Creating Loglikelihood Tasks

This guide shows you how to create loglikelihood tasks, benchmarks where the model chooses between predefined answer options by ranking their probabilities (e.g., multiple choice questions, classification tasks).

Quick Start Template

from typing import Any
from eval_framework.tasks.base import BaseTask
from eval_framework.models.sample import ResponseType
from eval_framework.metrics.loglikelihood.accuracy_loglikelihood import AccuracyLoglikelihood

class YourLoglikelihoodTask(BaseTask[str]):
    # Required attributes
    NAME = "YourTaskName"
    DATASET_PATH = "your-dataset/path"
    SAMPLE_SPLIT = "test"
    FEWSHOT_SPLIT = "train"
    RESPONSE_TYPE = ResponseType.LOGLIKELIHOODS
    METRICS = [AccuracyLoglikelihood]
    SUBJECTS = ["default"]

    def _get_instruction_text(self, item: dict[str, Any]) -> str:
        """Generate the question prompt."""
        return f"Question: {item['question']}"

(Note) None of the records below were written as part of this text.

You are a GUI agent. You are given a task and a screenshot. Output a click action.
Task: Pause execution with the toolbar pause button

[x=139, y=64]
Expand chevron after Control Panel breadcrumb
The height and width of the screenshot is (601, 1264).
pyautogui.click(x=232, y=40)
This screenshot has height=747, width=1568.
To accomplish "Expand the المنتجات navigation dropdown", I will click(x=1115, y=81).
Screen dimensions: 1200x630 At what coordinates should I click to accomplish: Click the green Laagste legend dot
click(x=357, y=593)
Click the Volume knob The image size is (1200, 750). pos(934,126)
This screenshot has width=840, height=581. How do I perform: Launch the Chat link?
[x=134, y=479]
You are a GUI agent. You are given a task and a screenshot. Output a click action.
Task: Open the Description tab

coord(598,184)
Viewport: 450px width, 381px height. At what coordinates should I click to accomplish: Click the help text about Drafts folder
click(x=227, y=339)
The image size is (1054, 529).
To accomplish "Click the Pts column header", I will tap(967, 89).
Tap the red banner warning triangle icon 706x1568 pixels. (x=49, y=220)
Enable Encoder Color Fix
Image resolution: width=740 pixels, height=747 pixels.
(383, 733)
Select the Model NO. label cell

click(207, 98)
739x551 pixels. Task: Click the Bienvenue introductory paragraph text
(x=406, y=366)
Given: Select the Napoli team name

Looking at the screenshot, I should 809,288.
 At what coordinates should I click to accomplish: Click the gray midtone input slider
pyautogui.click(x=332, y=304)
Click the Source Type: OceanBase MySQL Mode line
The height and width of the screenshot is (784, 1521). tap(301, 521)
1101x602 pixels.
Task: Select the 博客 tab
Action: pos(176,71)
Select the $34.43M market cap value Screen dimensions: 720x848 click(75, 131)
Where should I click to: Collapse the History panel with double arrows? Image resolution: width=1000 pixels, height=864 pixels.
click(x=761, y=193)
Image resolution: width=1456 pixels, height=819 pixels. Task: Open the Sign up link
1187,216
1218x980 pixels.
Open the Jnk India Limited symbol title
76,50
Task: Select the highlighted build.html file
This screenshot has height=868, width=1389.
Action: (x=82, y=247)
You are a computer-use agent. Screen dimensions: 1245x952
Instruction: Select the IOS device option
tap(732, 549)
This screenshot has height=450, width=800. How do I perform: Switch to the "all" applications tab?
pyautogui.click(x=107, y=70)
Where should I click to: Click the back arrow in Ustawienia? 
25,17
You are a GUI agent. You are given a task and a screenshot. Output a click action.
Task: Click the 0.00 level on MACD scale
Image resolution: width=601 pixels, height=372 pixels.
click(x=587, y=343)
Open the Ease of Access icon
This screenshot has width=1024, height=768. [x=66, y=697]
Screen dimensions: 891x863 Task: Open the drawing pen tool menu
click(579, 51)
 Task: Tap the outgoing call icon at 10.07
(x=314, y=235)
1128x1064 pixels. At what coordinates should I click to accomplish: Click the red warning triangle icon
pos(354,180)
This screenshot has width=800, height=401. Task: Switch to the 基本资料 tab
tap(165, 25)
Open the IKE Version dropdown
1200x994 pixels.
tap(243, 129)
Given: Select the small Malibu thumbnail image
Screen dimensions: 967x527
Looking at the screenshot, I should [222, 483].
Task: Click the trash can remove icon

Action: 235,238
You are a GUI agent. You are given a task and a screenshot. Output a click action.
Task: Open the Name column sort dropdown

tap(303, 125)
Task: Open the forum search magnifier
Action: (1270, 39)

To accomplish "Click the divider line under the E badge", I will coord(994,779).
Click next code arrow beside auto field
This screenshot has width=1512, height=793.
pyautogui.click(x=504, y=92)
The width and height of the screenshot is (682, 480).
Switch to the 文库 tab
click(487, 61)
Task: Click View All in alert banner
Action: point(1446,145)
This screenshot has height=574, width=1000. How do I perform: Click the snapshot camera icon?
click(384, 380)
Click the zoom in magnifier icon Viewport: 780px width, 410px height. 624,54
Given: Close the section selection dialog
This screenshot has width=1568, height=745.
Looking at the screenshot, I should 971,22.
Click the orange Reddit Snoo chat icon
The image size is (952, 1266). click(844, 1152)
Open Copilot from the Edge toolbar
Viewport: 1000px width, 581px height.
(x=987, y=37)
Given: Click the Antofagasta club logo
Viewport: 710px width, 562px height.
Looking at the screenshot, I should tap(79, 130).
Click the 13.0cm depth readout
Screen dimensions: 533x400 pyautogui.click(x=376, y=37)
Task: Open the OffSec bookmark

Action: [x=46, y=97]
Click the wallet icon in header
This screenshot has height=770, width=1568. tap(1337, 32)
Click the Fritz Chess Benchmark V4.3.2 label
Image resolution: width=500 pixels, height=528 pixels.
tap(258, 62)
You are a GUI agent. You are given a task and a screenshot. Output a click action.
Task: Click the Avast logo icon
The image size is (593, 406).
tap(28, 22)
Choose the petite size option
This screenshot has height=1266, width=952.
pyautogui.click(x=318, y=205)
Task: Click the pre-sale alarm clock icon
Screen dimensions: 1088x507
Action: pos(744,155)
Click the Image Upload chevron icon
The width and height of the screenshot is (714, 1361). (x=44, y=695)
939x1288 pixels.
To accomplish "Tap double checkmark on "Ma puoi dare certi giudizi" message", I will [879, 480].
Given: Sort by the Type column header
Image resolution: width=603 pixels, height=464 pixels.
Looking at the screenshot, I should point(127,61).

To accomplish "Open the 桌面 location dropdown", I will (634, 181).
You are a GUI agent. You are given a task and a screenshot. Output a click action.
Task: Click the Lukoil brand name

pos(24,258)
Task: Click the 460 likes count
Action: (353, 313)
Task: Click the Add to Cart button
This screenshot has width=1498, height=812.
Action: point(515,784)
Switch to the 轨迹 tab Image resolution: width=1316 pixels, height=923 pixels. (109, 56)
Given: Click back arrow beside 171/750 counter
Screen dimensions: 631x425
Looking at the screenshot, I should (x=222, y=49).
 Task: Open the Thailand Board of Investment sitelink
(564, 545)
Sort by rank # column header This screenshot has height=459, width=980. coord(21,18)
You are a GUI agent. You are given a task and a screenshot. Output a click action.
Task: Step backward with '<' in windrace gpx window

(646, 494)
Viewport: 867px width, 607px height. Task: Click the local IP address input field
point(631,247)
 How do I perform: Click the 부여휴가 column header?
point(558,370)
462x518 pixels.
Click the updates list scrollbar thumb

    def _get_ground_truth(self, item: dict[str, Any]) -> str:
        """Return the correct answer choice."""
        return item['correct_answer']

    def _get_possible_completions(self, item: dict[str, Any]) -> list[str]:
        """Return all answer choices for ranking."""
        return item['choices']

Step-by-Step Implementation

1. Basic Setup

Start with the minimal structure:

from eval_framework.tasks.base import BaseTask
from eval_framework.models.sample import ResponseType
from eval_framework.metrics.loglikelihood.accuracy_loglikelihood import AccuracyLoglikelihood

class MultipleChoiceTask(BaseTask[str]):
    NAME = "Multiple Choice"
    DATASET_PATH = "mcq_dataset"
    SAMPLE_SPLIT = "test"
    FEWSHOT_SPLIT = "train"
    RESPONSE_TYPE = ResponseType.LOGLIKELIHOODS
    METRICS = [AccuracyLoglikelihood]
    SUBJECTS = ["general"]

2. Implement Required Methods

_get_instruction_text()

Format the question without answer choices:

def _get_instruction_text(self, item: dict[str, Any]) -> str:
    """Create the question prompt."""
    # Simple question
    return f"Question: {item['question']}"

    # With context
    # return f"Context: {item['context']}\nQuestion: {item['question']}"

    # With instructions
    # return f"Choose the best answer:\n{item['question']}"

_get_ground_truth()

Return the correct answer choice:

def _get_ground_truth(self, item: dict[str, Any]) -> str:
    """Return the correct answer choice."""
    # If dataset has answer index
    correct_idx = item['answer_idx']
    return item['choices'][correct_idx]

    # If dataset has answer directly
    # return item['correct_answer']

    # If dataset has answer key (A, B, C, D)
    # answer_key = item['answer_key']  # e.g., 'B'
    # key_to_idx = {'A': 0, 'B': 1, 'C': 2, 'D': 3}
    # return item['choices'][key_to_idx[answer_key]]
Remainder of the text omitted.